-------- MATERIAL PROVIDED --------

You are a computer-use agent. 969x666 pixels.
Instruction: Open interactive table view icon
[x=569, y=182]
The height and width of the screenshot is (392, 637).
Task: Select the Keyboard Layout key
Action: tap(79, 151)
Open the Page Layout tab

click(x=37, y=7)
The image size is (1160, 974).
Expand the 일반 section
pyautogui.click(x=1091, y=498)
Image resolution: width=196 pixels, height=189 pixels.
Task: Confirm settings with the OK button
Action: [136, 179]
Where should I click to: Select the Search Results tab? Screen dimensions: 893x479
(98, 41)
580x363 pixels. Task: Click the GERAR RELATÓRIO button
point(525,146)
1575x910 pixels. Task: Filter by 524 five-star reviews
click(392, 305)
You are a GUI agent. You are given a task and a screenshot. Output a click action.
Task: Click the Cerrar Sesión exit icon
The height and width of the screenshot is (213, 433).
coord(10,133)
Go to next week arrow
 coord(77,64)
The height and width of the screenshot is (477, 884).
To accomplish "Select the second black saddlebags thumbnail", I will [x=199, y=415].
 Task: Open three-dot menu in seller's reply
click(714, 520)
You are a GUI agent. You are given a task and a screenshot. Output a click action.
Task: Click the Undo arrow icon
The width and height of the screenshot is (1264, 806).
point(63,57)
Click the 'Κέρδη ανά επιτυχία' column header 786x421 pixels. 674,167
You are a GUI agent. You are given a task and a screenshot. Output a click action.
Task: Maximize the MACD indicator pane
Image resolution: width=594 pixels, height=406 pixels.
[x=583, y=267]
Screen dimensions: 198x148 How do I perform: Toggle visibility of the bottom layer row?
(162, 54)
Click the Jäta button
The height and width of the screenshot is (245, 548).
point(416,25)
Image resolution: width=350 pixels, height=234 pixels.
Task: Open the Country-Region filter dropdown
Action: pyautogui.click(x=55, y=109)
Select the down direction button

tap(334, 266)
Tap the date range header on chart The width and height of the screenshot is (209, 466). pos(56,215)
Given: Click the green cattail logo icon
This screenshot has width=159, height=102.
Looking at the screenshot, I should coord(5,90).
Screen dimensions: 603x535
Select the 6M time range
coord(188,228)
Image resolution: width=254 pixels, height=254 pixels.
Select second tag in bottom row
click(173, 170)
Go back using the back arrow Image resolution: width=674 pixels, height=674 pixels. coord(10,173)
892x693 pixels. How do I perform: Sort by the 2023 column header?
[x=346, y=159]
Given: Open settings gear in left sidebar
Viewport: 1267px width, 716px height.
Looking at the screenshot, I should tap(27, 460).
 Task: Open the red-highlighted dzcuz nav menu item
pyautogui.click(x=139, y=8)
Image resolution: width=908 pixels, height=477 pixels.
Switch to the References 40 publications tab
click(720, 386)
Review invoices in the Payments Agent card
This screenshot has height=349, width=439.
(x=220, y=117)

--------

Transcribe only, please, the lines from the first line of the records through the line with "The image size is (1160, 974).". Both of those lines are included.

You are a computer-use agent. 969x666 pixels.
Instruction: Open interactive table view icon
[x=569, y=182]
The height and width of the screenshot is (392, 637).
Task: Select the Keyboard Layout key
Action: tap(79, 151)
Open the Page Layout tab

click(x=37, y=7)
The image size is (1160, 974).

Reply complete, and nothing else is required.